Quest'ultima circostanza fu smentita categoricamente da Berchtold e risultò poi infondata, ma la diplomazia francese non attese ulteriori prove e chiarimenti.[33]
Dopo le sconfitte militari subite in Serbia dell'agosto e dell'autunno 1914, l'Austria attraversò una grave crisi politica nella quale il problema dei rapporti con l'Italia ebbe un peso notevole. Roma conservava la sua neutralità, ma le probabilità che rompesse ogni accordo con Vienna per poi dichiarale guerra aumentavano ogni giorno di più.
Berchtold, inizialmente contrario ad importanti concessioni all'Italia, il 30 dicembre 1914 si recò al Quartier generale austriaco, a Teschen (oggi Cieszyn), per rendersi conto delle condizioni e delle prospettive militari. Lì trovò gravi preoccupazioni per lo sviluppo delle operazioni e, insieme alla richiesta di ulteriori aiuti tedeschi, recepì accenni alla possibilità di giungere a sacrifici con l'Italia pur di non farla scendere in guerra contro l'Austria-Ungheria.[34]
Rientrato a Vienna, ebbe una serie di contatti con i personaggi più influenti della politica estera, ottenendone consigli contrastanti. Erano avversi ad una cessione del Trentino all'Italia: il Presidente del Consiglio dell'Austria Karl Stürgkh, il Presidente del Consiglio d'Ungheria Tisza e il Ministro della Casa imperiale Stephan Burián von Rajecz. Il 4 gennaio 1915, l'ambasciatore tedesco Tschirschky insistette, invece, presso Berchtold sull'importanza di proseguire le trattative con l'Italia e di giungere ad un risultato. Così Berchtold finì per rendersi conto della necessità di sacrificare il Trentino in cambio della neutralità di Roma, ma era anche consapevole della debolezza di questa posizione all'interno del governo austriaco.[35]

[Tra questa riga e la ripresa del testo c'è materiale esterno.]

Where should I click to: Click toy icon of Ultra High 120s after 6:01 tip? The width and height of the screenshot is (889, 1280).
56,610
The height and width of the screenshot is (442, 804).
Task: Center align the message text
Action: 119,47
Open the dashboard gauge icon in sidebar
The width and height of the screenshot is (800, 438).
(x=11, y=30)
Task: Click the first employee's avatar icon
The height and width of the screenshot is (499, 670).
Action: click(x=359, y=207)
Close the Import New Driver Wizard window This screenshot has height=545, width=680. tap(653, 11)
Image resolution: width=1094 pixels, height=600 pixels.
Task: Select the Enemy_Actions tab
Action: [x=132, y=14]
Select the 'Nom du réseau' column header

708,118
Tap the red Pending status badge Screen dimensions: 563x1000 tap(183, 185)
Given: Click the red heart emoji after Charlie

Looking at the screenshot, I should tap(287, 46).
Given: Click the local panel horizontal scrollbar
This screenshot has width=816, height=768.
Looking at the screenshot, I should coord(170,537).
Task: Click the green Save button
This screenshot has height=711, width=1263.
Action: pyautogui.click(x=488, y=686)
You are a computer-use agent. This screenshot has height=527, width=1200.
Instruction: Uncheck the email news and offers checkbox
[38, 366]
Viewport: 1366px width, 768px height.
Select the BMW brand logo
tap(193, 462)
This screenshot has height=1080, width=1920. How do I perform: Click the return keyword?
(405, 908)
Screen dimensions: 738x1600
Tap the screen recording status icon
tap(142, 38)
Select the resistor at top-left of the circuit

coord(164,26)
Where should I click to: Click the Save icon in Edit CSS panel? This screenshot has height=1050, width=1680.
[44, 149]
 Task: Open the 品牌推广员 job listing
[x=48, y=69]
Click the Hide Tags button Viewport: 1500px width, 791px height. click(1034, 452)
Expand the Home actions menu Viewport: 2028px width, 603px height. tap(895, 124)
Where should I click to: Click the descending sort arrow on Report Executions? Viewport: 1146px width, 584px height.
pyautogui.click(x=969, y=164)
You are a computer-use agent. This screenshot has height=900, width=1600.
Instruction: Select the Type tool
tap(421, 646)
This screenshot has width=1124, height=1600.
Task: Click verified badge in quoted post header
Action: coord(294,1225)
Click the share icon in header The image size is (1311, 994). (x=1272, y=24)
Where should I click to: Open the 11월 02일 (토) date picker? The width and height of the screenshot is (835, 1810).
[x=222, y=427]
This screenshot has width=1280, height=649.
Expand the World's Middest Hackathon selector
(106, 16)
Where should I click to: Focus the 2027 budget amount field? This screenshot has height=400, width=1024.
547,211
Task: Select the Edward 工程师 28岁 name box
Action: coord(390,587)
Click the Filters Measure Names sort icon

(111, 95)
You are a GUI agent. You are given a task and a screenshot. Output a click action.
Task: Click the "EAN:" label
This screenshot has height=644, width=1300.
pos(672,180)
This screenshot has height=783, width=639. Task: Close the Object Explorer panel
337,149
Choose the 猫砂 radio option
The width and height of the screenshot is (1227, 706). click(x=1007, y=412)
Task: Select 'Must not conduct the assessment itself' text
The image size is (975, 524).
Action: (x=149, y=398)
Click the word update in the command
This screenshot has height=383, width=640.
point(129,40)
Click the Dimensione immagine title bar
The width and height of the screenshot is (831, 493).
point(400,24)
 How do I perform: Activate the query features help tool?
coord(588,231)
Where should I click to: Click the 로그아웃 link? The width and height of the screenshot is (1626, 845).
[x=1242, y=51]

Per imposizione di Tisza, infatti, Berchtold dovette dirigere al governo tedesco una risposta chiaramente negativa circa la proposta di Tschirschky di considerare le aspirazioni italiane. Nonostante questo il giorno dopo, il 9 gennaio, Berchtold fece un ultimo tentativo e si recò da Francesco Giuseppe per prospettargli la necessità di cedere il Trentino ed evitare il pericolo di una guerra contro l'Italia. L'imperatore rispose di non poter cedere spontaneamente la regione.[36]
Il 10 gennaio, in un confronto con tutte le cariche del governo, Berchtold fu messo in minoranza sulla questione dell'Italia e Tisza chiese le sue dimissioni, che il ministro degli Esteri accettò. Le dimissioni furono rese il 13 gennaio, ma l'11, nel suo ultimo colloquio con l'ambasciatore italiano Giuseppe Avarna di Gualtieri, Berchtold seguì l'orientamento politico del nuovo corso: alla richiesta italiana sulla disponibilità austriaca di cedere zone del territorio imperiale, egli rispose in termini decisamente negativi.[37] Gli succedette Stephan Burián.
Al termine della guerra, Berchtold riprese lo stile di vita che aveva, in parte, abbandonato nel 1912. Stigmatizzando il suo comportamento, l'ex Cancelliere tedesco Bernhard von Bülow riporta nelle memorie: «Il Conte Leopold Berchtold, che nell'estate 1914 fece scivolare l'Austria-Ungheria nella guerra mondiale, trascorse il primo inverno dopo la caduta della Monarchia in un elegante albergo svizzero, dove, sotto gli sguardi curiosi degli ospiti stranieri e con stupore dei bravi svizzeri, ballava con zelo l’one step e il boston.»[38]
Accettò varie interviste e scrisse l'articolo “Russia, Austria and the World War” per la Contemporary Review di Londra, pubblicato nel 1928. Morì il 21 novembre 1942 nella sua tenuta di Peresznye, presso Sopron, in Ungheria.